Hayır, öyle bir şey yok. _Kontrolden _doğru; _kontroldan_ yanlış. TDK _kontrolü_ olduğunu söylüyor. Tartışma konusu değil bu. Hangi kurala göre yanlış, diyemeyiz. Kurala uymadığı için istisna zaten.


----------



## ancalimon

Yumuşak "L" harfi ile bittiği için "kontrolden" diyoruz heralde. Eğer kontroldan demeye kalkarsak yumuşak L harfinden sonra duraksayıp dilimizi ayarlamamız gerekiyor.

Eğer kontrol sözcüğünü kalın harflerle söylersek kontroldan daha uygun oluyor.


----------



## shafaq

Rallino said:


> Hayır, öyle bir şey yok. _Kontrolden _doğru; _kontroldan_ yanlış.


Çünki Fransızlar oradaki "L"yi yumuşatarak söylüyorlar... Eeee... Bizim neyimiz eksik Fransızlardan...? Ağanın kuralının üstüne "Sesli Uyumu Kuralı"nı yapmak yakışmaz... Varsın zor olsun telaffuzu... Yeter ki Türkçe'yi  Fransızlaştırma kuralına uysun...


Rallino said:


> TDK _kontrolü_ olduğunu söylüyor. Tartışma konusu değil bu.

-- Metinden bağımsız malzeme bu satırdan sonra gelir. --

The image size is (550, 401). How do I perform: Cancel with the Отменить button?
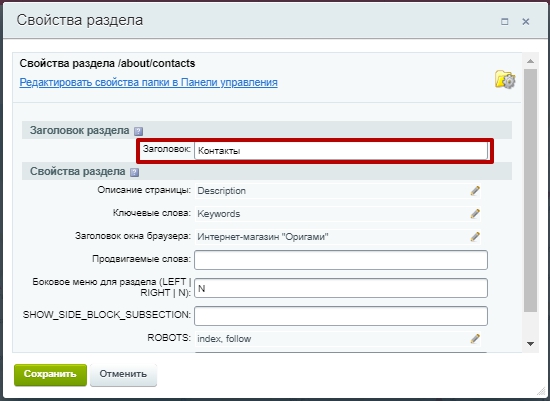point(123,374)
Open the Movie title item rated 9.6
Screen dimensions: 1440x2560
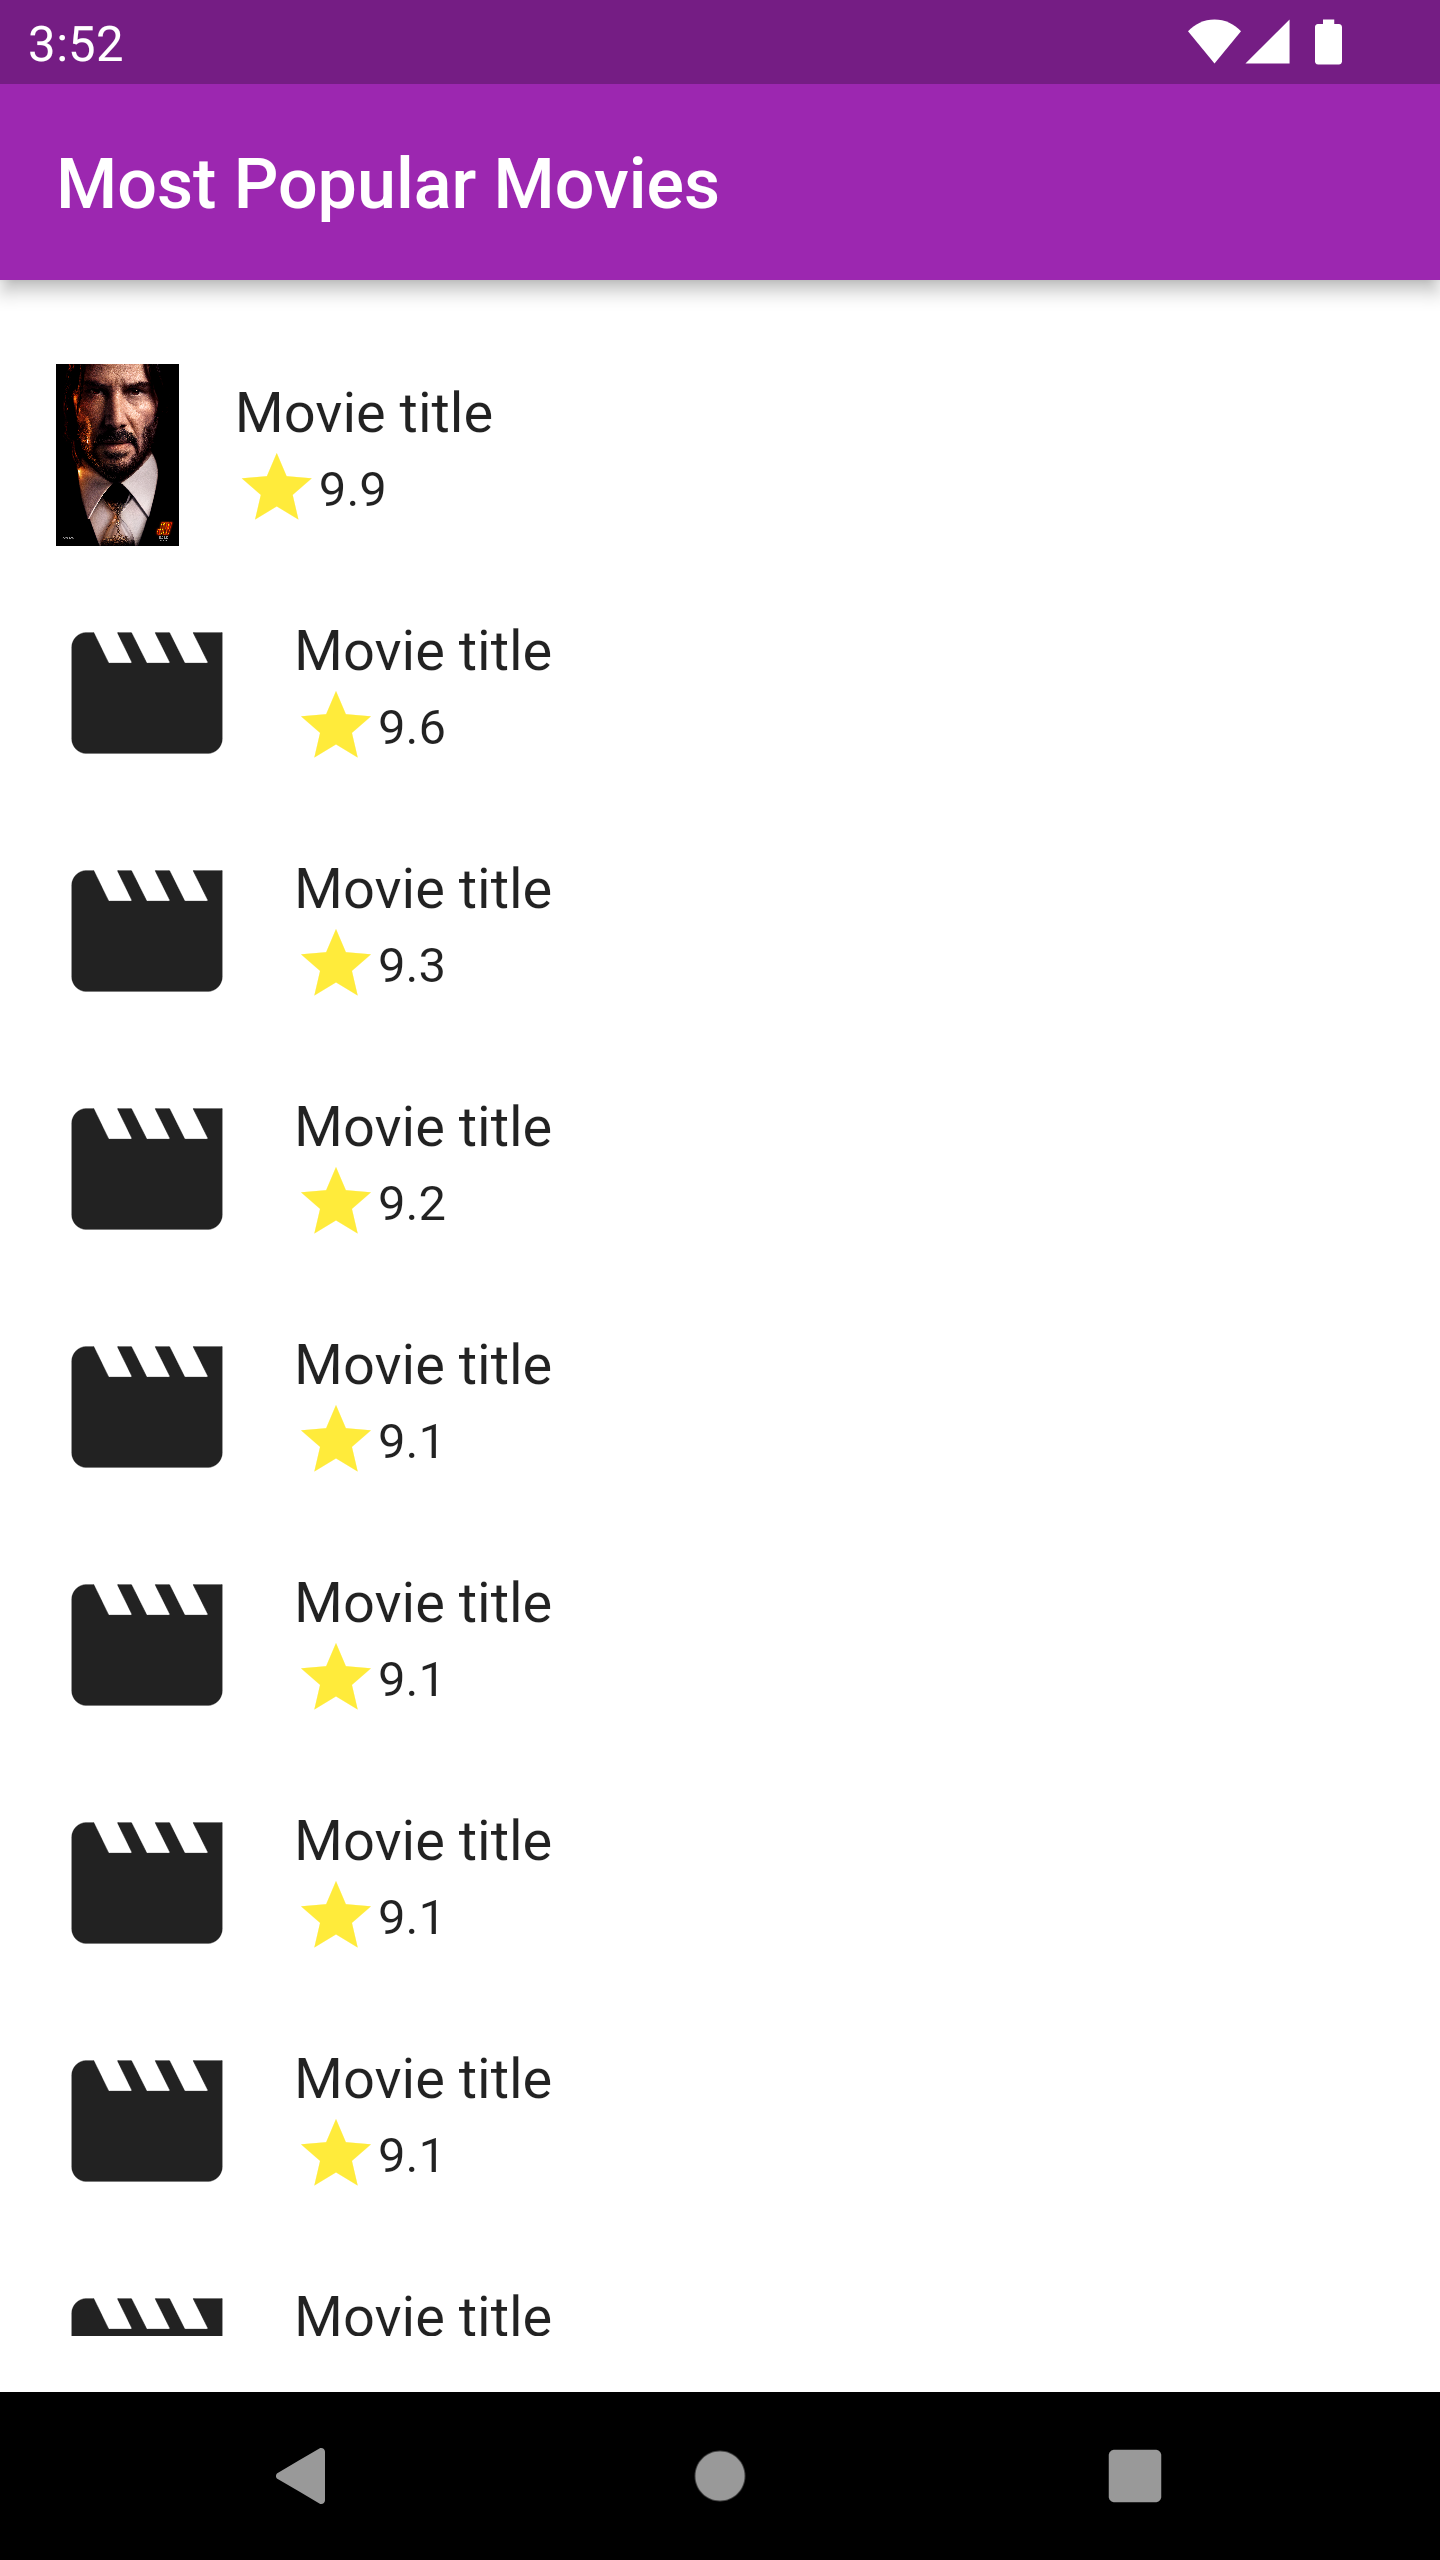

Orta Çağ Fransız Engizisyon Mahkemesi kararları bile sanırım bu kadar tartışılmaz değildi...


Rallino said:


> Hangi kurala göre yanlış, diyemeyiz.


 Fransız Engizisyonu çok kızar da yakar adamı sonra...diyeceğim ama bu; Orta Çağ Avrupası'nda geçerliydi sanki...


----------



## Rallino

Konudan sapmaya başladık.  
Kızmayın. Sorun şu ki, bir şeyi standart almak zorundayız; yoksa herkes kafasına göre yazacak. Çözüm olarak TDK'yı baz alıyoruz biz bu forumda. Her kurala ben de katılmıyorum - sonuçta _yazı_ suni bir olgu. Sonradan uydurma kurallar bütünü sadece; ama işleri bir standarda oturtmak için beğenmediğimiz yanlarını da kabul etmeliyiz. Pekiyi, hiç mi tartışmayalım? Tartışalım; ama burada, bu ilmekte değil. Bunun için bir _Culture Café_ forumumuz var.


----------



## Muttaki

shafaq said:


> Çünki Fransızlar oradaki "L"yi yumuşatarak söylüyorlar... Eeee... Bizim neyimiz eksik Fransızlardan...? Ağanın kuralının üstüne "Sesli Uyumu Kuralı"nı yapmak yakışmaz... Varsın zor olsun telaffuzu... Yeter ki Türkçe'yi  Fransızlaştırma kuralına uysun...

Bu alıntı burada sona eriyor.